Message Queue

Experimental and not yet released !!!

Overview

This recipe uses cassandra to implement a a durable message queue. The implementation uses a combination of the distributed row lock recipe and two layers of sharding (yes sharding) to achieve a high throughput durable queue. Sharding solves two problems. The first is a time based rolling shard where at any given time most of the traffic is going to one shard. The reason for this is to minimize the impact of a growing wide row and to allow compaction to clean up. This is a rolling (i.e. mod) shard to avoid having to go back and check any old shards that may contain data. The second layer of sharding is meant to distribute load across the cluster. This mitigates hot spots and also reduces lock contention where there are multiple client.

Examples

Creating a message queue client

The first step to using the queue is to create a MessageQueue instance. Multiple producers and consumers may be created from a single MessageQueue instance.

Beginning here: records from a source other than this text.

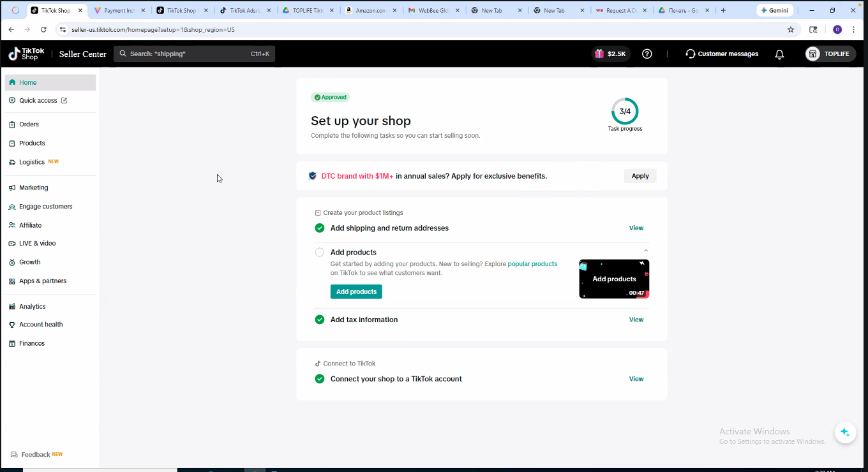Open the TOPLIFE account menu
Image resolution: width=868 pixels, height=472 pixels.
(x=830, y=54)
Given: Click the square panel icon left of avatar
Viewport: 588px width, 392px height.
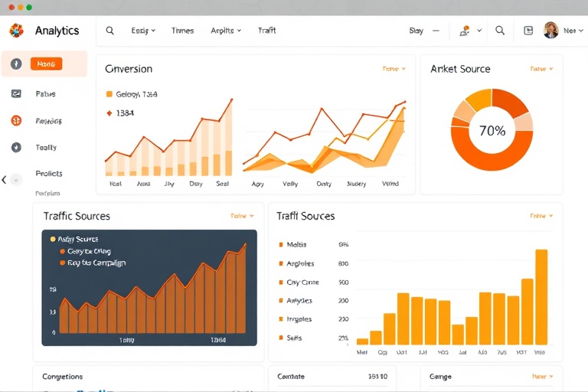Looking at the screenshot, I should 528,31.
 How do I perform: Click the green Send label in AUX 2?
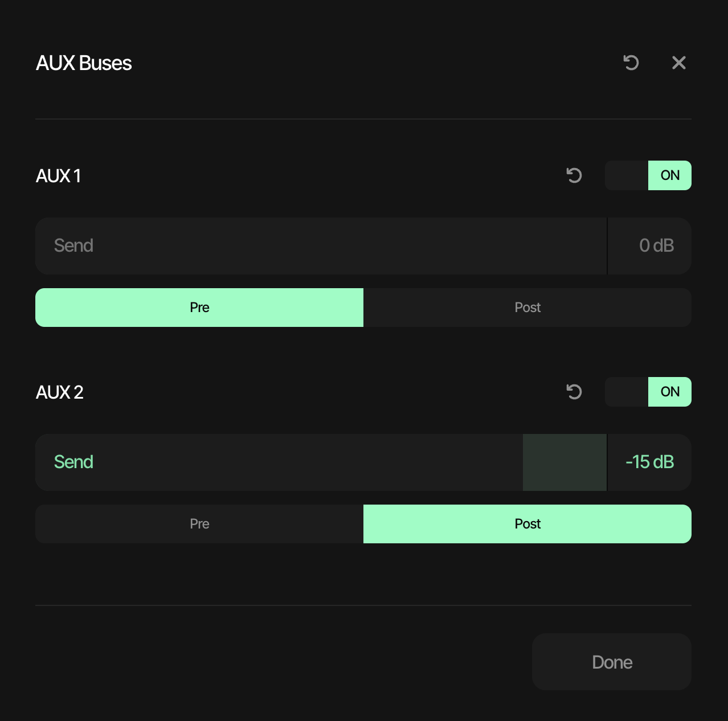[x=73, y=462]
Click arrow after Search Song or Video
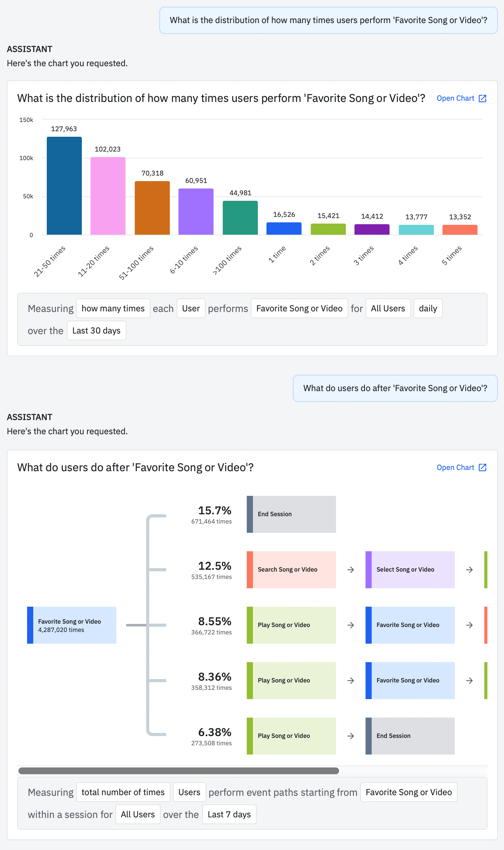 click(x=350, y=570)
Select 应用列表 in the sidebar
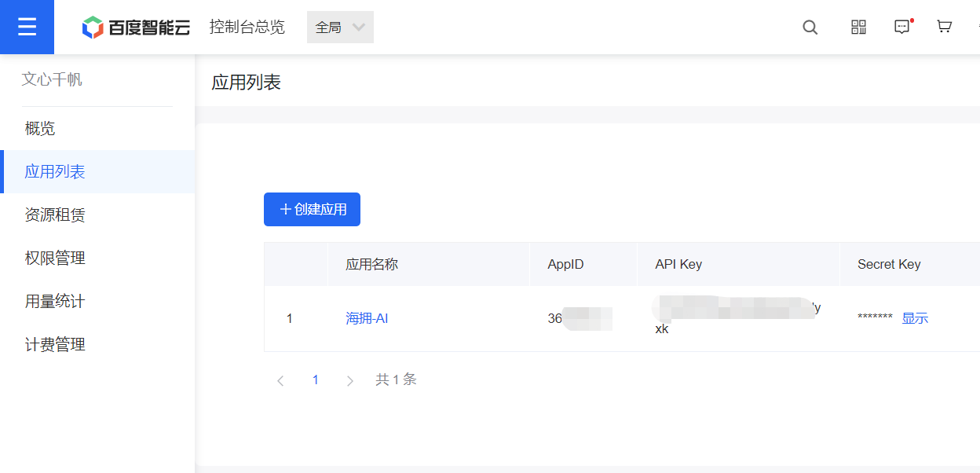980x473 pixels. point(55,172)
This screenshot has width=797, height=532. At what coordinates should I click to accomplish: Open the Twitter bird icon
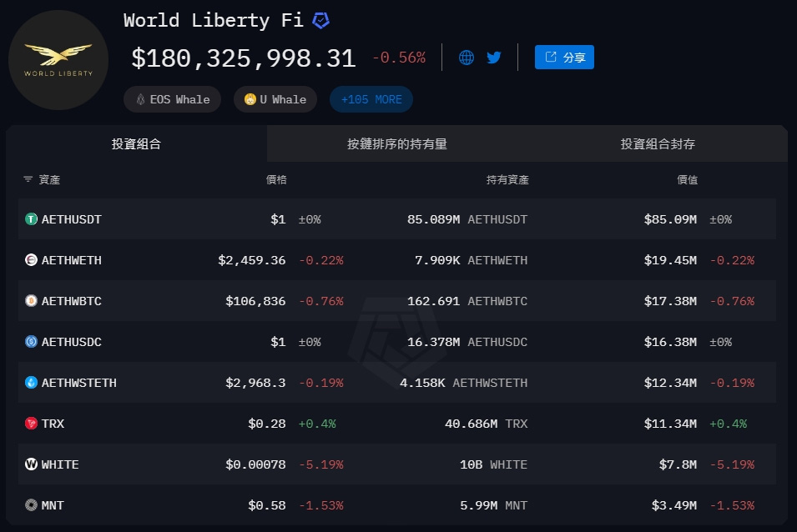click(x=494, y=58)
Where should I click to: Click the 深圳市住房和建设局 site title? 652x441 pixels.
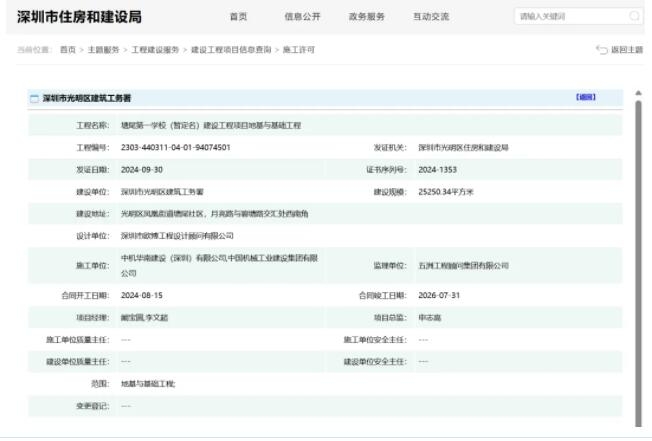[79, 17]
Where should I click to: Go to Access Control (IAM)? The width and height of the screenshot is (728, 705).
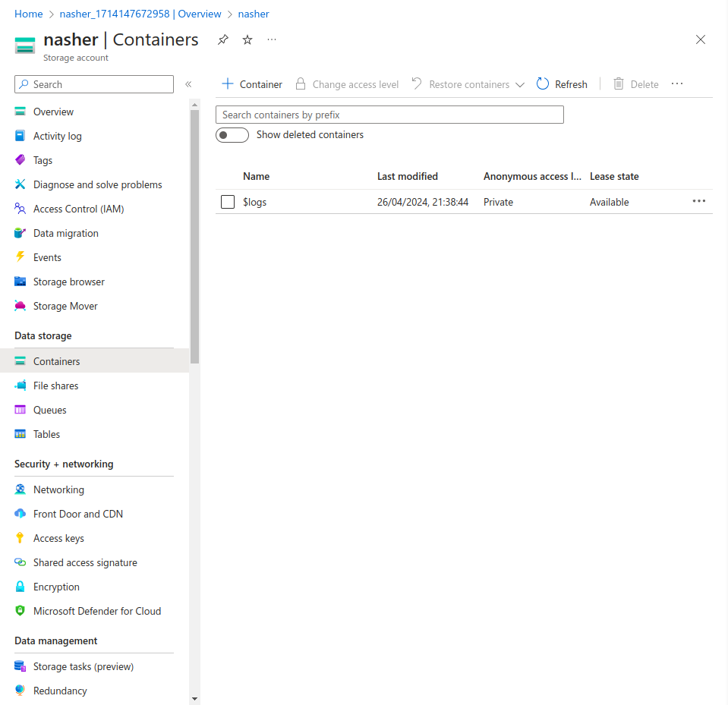tap(78, 209)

The following example shows how to create a message queue with 50 rolling time shards of 30 seconds and 20 concurrency shards within each time shard. That's a total of 1000 rows being used by the message queue. Notice that the message queue uses a keyspace client that was previously created.

CountingQueueStats stats  = new CountingQueueStats();
MessageQueue queue = new ShardedDistributedMessageQueue.Builder()
    .withConsistencyLevel(ConsistencyLevel.CL_QUORUM)
    .withColumnFamily("Queue")
    .withKeyspace(keyspace)
    .withStats(stats)
    .withBuckets(50,  30,  TimeUnit.SECONDS)
    .withShardCount(20)
    .withPollInterval(100L,  TimeUnit.MILLISECONDS)
    .build();

Creating the column families

As a convenience the API provides a method to create the underlying column families used by the recipe.

queue.createStorage();

Create the queue

'Creating' the queue adds metadata to the queue column family which can be used by other clients to determine the number of shards and other queue parameters. Call this only once when setting up the queue.

queue.createQueue();

Producing messages

Messages may be inserted one at a time or in bulk. Note that a row doesn't need to be locked when producing messages.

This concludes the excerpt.